DESCRIPTION OF THE TASK » With the pictures omitted, repeat exactly the lines below starting with the line that has "Open the Central Córdoba team name" and going on through the line that has "You are a GUI".

STUDY MATERIAL »
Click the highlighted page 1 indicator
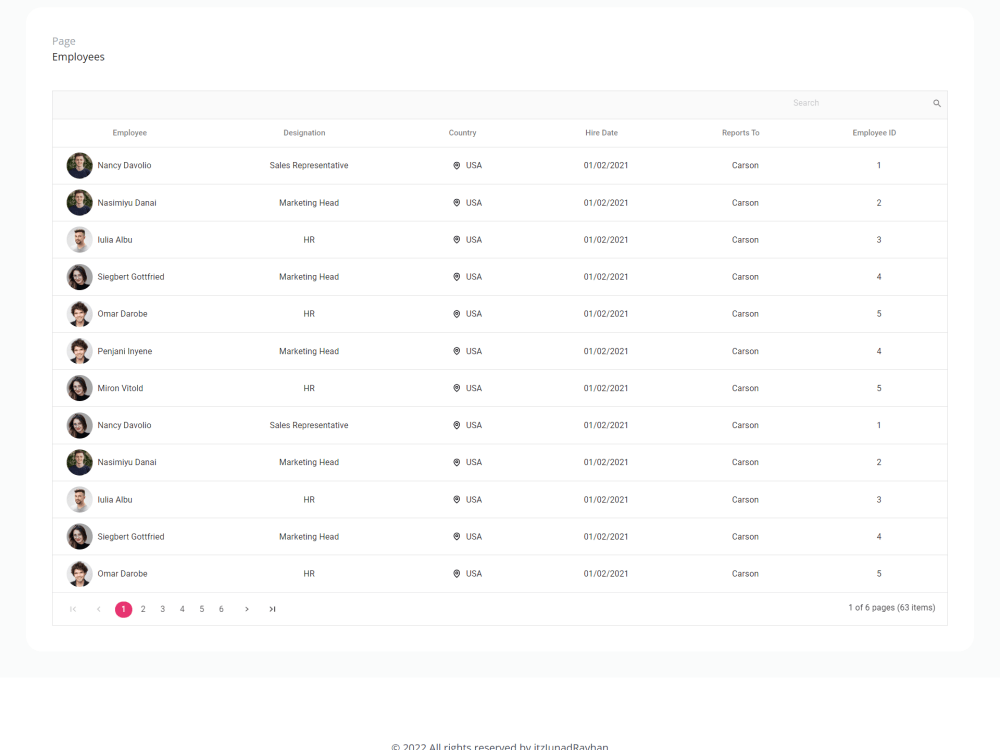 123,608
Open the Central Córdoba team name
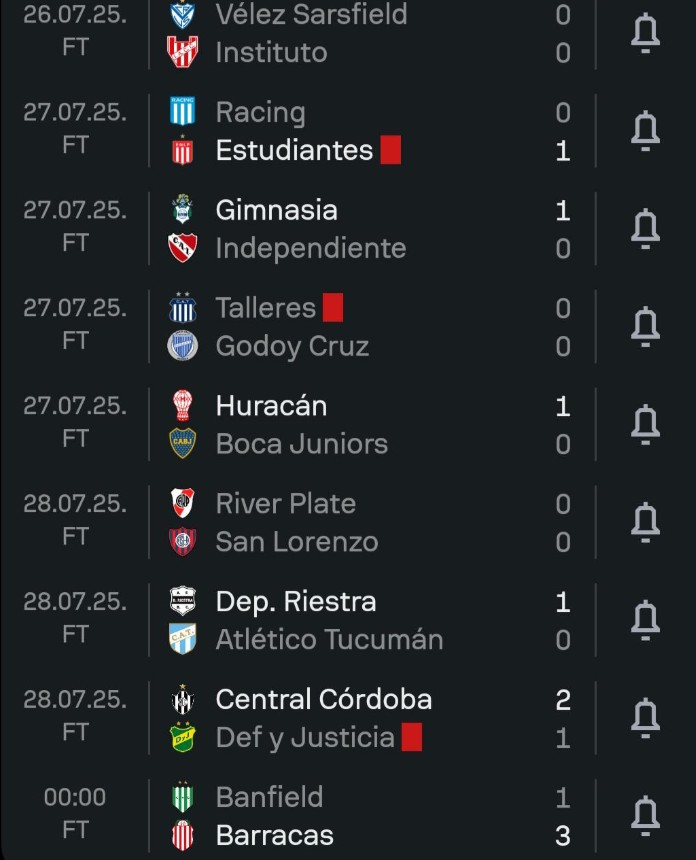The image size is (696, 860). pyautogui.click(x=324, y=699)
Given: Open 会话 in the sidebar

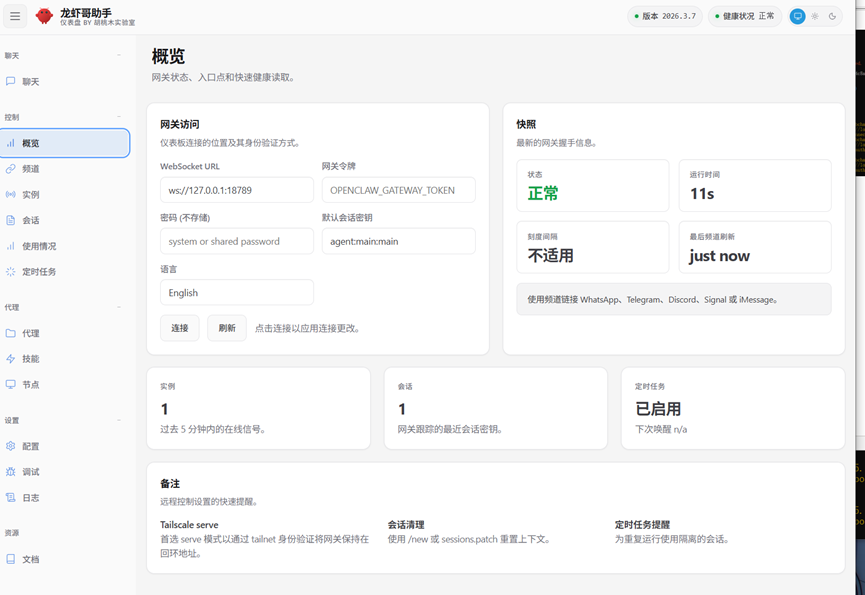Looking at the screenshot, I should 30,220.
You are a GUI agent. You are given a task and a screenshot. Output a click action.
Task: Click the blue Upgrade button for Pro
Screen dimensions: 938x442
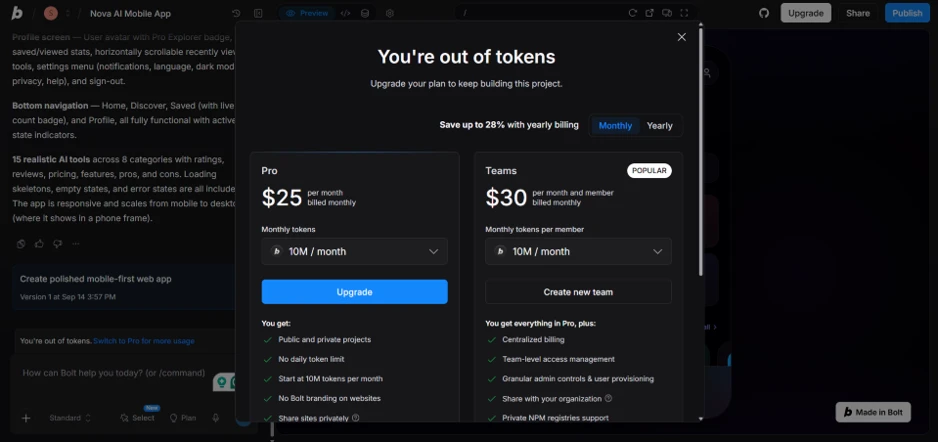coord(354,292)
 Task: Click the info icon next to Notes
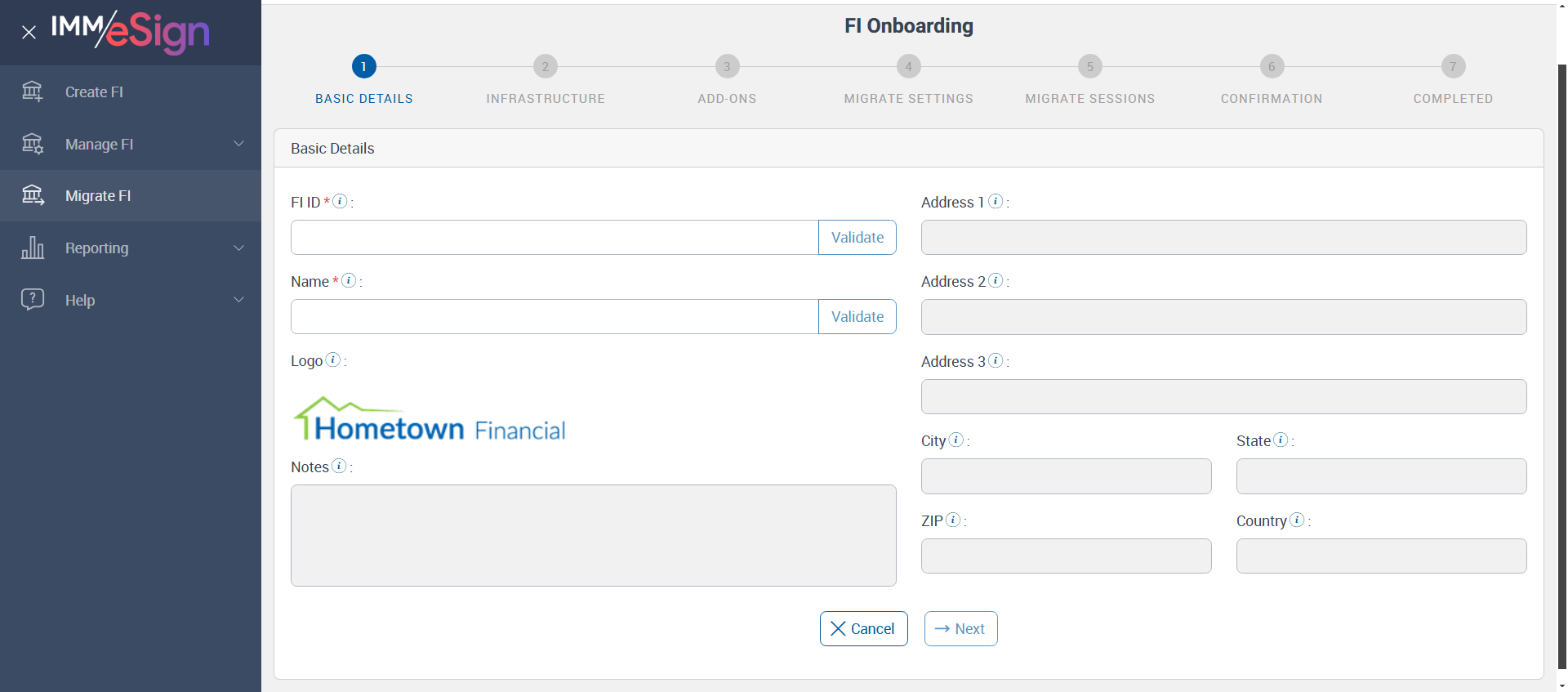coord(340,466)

...

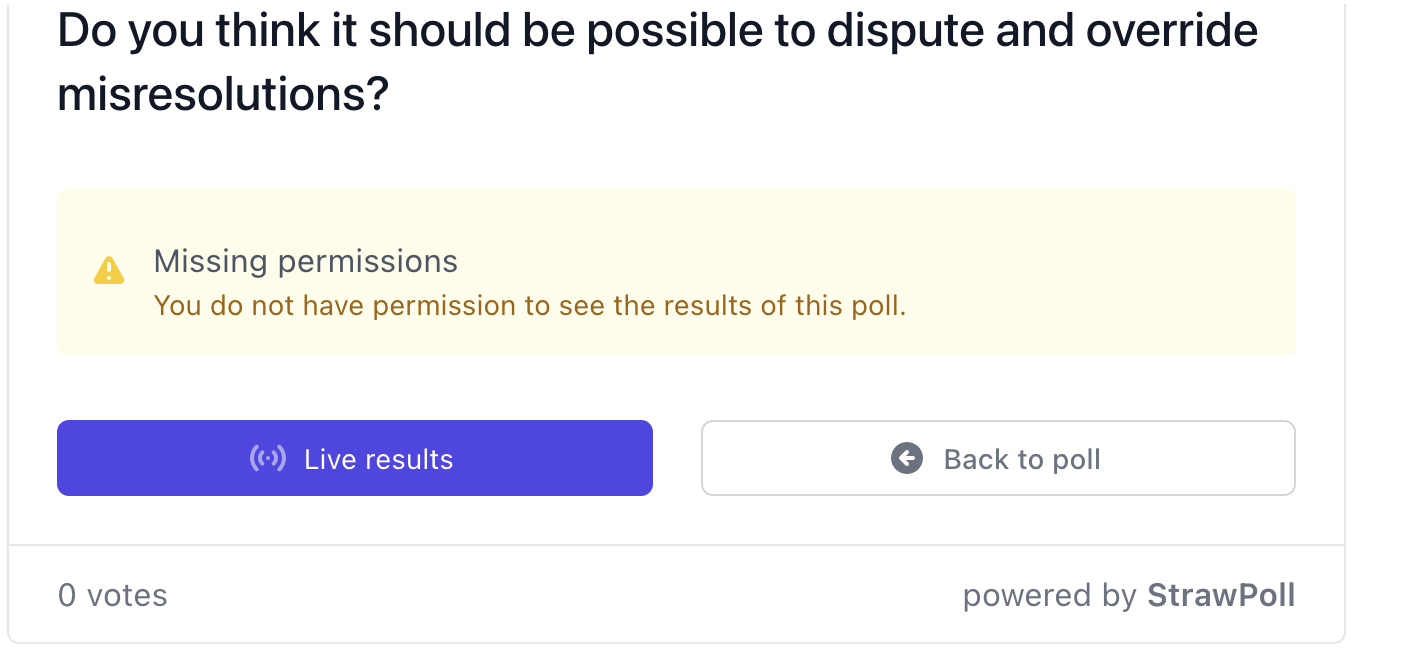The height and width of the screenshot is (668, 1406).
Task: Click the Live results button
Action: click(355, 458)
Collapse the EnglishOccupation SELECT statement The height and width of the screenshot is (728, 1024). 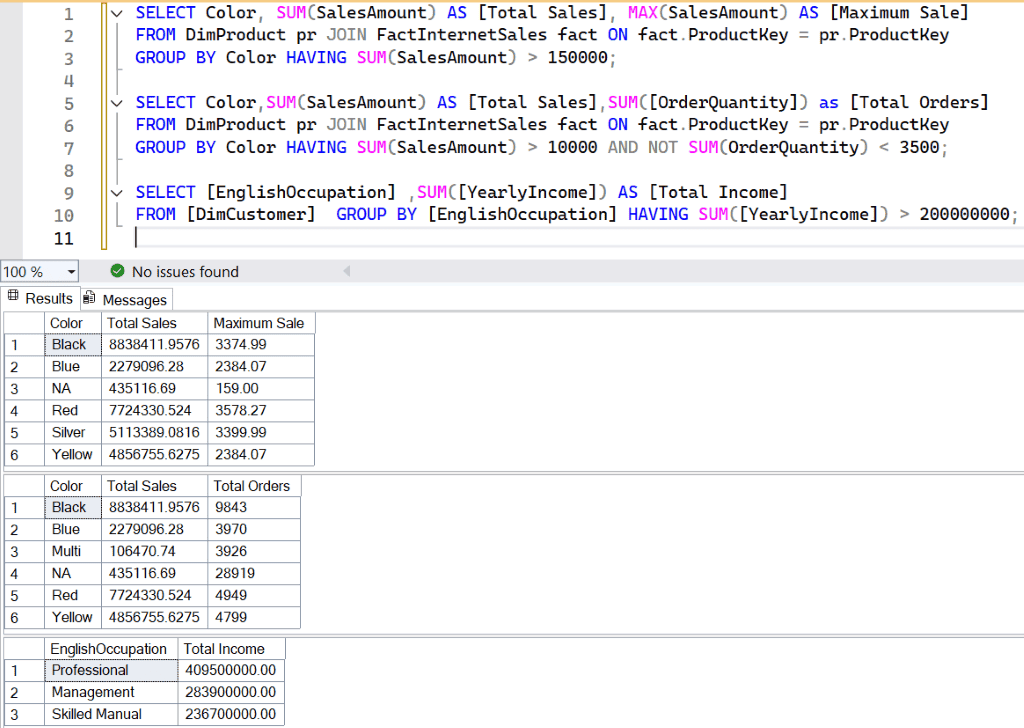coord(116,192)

TASK ANSWER »
Open the Central Córdoba team name
The image size is (696, 860). pyautogui.click(x=324, y=699)
Given: Open 会话 in the sidebar

Looking at the screenshot, I should 30,220.
You are a GUI agent. You are given a task and a screenshot. Output a click action.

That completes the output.